__Available records__:
********
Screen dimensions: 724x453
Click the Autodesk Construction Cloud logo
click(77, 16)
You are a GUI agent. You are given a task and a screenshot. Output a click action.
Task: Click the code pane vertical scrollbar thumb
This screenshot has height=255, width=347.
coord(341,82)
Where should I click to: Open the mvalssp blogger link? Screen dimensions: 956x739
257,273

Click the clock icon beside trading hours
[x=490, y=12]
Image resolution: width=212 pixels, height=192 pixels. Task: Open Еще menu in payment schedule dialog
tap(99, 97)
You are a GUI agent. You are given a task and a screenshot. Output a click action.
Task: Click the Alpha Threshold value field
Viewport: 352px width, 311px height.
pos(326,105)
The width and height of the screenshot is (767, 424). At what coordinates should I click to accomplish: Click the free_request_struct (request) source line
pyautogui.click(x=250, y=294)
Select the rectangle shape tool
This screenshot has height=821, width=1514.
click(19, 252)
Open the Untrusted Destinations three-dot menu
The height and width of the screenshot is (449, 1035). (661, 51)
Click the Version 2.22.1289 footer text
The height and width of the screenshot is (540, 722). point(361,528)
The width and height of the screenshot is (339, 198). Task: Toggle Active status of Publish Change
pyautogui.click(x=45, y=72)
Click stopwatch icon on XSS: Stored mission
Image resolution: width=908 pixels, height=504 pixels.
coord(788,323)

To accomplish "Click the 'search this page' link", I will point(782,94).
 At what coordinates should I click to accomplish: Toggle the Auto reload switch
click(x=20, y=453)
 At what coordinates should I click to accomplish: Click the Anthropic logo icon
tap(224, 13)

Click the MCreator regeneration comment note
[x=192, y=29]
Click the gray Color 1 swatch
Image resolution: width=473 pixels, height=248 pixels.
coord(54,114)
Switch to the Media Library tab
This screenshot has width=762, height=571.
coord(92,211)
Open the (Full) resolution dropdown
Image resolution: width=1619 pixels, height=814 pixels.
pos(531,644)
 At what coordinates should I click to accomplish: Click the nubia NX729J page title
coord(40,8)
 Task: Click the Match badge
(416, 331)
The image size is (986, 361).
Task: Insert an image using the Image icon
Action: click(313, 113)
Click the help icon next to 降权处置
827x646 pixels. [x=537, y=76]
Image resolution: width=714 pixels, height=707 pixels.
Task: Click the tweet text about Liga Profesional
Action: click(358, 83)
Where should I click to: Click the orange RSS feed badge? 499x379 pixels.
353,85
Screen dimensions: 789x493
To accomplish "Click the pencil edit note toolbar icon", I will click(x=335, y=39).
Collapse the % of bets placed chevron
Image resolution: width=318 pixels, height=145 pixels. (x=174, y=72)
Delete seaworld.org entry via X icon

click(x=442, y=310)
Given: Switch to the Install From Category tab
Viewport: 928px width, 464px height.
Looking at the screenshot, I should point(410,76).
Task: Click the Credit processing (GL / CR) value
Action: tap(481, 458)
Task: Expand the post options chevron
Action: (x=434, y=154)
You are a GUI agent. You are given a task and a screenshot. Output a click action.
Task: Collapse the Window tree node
********
An exact copy of all the records is the only acceptable answer.

__Result__:
Screen dimensions: 724x453
Click the Autodesk Construction Cloud logo
click(77, 16)
You are a GUI agent. You are given a task and a screenshot. Output a click action.
Task: Click the code pane vertical scrollbar thumb
This screenshot has height=255, width=347.
coord(341,82)
Where should I click to: Open the mvalssp blogger link? Screen dimensions: 956x739
257,273

Click the clock icon beside trading hours
[x=490, y=12]
Image resolution: width=212 pixels, height=192 pixels. Task: Open Еще menu in payment schedule dialog
tap(99, 97)
You are a GUI agent. You are given a task and a screenshot. Output a click action.
Task: Click the Alpha Threshold value field
Viewport: 352px width, 311px height.
pos(326,105)
The width and height of the screenshot is (767, 424). At what coordinates should I click to accomplish: Click the free_request_struct (request) source line
pyautogui.click(x=250, y=294)
Select the rectangle shape tool
This screenshot has height=821, width=1514.
click(19, 252)
Open the Untrusted Destinations three-dot menu
The height and width of the screenshot is (449, 1035). (661, 51)
Click the Version 2.22.1289 footer text
The height and width of the screenshot is (540, 722). point(361,528)
The width and height of the screenshot is (339, 198). Task: Toggle Active status of Publish Change
pyautogui.click(x=45, y=72)
Click stopwatch icon on XSS: Stored mission
Image resolution: width=908 pixels, height=504 pixels.
coord(788,323)

To accomplish "Click the 'search this page' link", I will point(782,94).
 At what coordinates should I click to accomplish: Toggle the Auto reload switch
click(x=20, y=453)
 At what coordinates should I click to accomplish: Click the Anthropic logo icon
tap(224, 13)

Click the MCreator regeneration comment note
[x=192, y=29]
Click the gray Color 1 swatch
Image resolution: width=473 pixels, height=248 pixels.
coord(54,114)
Switch to the Media Library tab
This screenshot has width=762, height=571.
coord(92,211)
Open the (Full) resolution dropdown
Image resolution: width=1619 pixels, height=814 pixels.
pos(531,644)
 At what coordinates should I click to accomplish: Click the nubia NX729J page title
coord(40,8)
 Task: Click the Match badge
(416, 331)
The image size is (986, 361).
Task: Insert an image using the Image icon
Action: click(313, 113)
Click the help icon next to 降权处置
827x646 pixels. [x=537, y=76]
Image resolution: width=714 pixels, height=707 pixels.
Task: Click the tweet text about Liga Profesional
Action: click(358, 83)
Where should I click to: Click the orange RSS feed badge? 499x379 pixels.
353,85
Screen dimensions: 789x493
To accomplish "Click the pencil edit note toolbar icon", I will click(x=335, y=39).
Collapse the % of bets placed chevron
Image resolution: width=318 pixels, height=145 pixels. (x=174, y=72)
Delete seaworld.org entry via X icon

click(x=442, y=310)
Given: Switch to the Install From Category tab
Viewport: 928px width, 464px height.
Looking at the screenshot, I should point(410,76).
Task: Click the Credit processing (GL / CR) value
Action: tap(481, 458)
Task: Expand the post options chevron
Action: (x=434, y=154)
You are a GUI agent. You are given a task and a screenshot. Output a click action.
Task: Collapse the Window tree node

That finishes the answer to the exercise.